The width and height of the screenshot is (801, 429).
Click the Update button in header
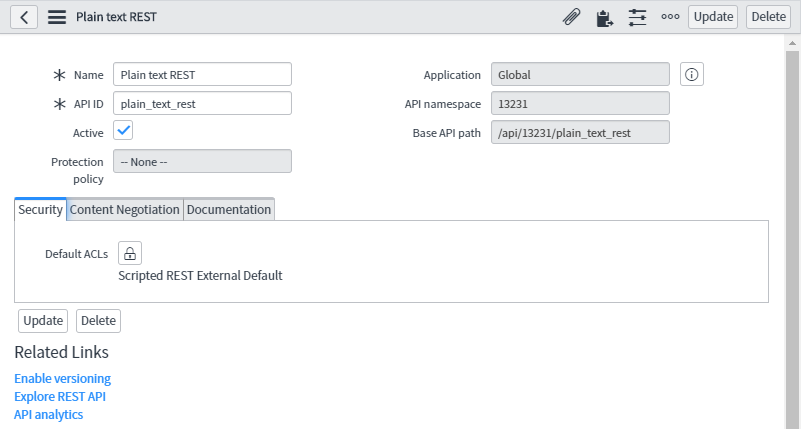(713, 17)
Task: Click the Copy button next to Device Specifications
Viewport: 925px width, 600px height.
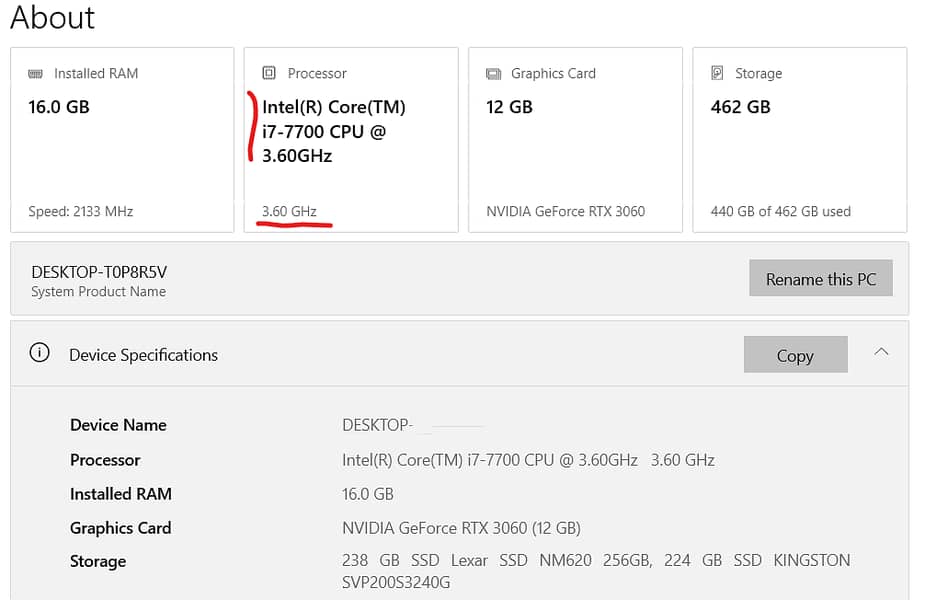Action: click(x=795, y=355)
++++++
## Your assignment:
Your reply should hold every line of the material, unaltered, and not one picture.

## Written response:
The width and height of the screenshot is (801, 429).
Click the Update button in header
(713, 17)
Task: Click the Copy button next to Device Specifications
Viewport: 925px width, 600px height.
Action: click(x=795, y=355)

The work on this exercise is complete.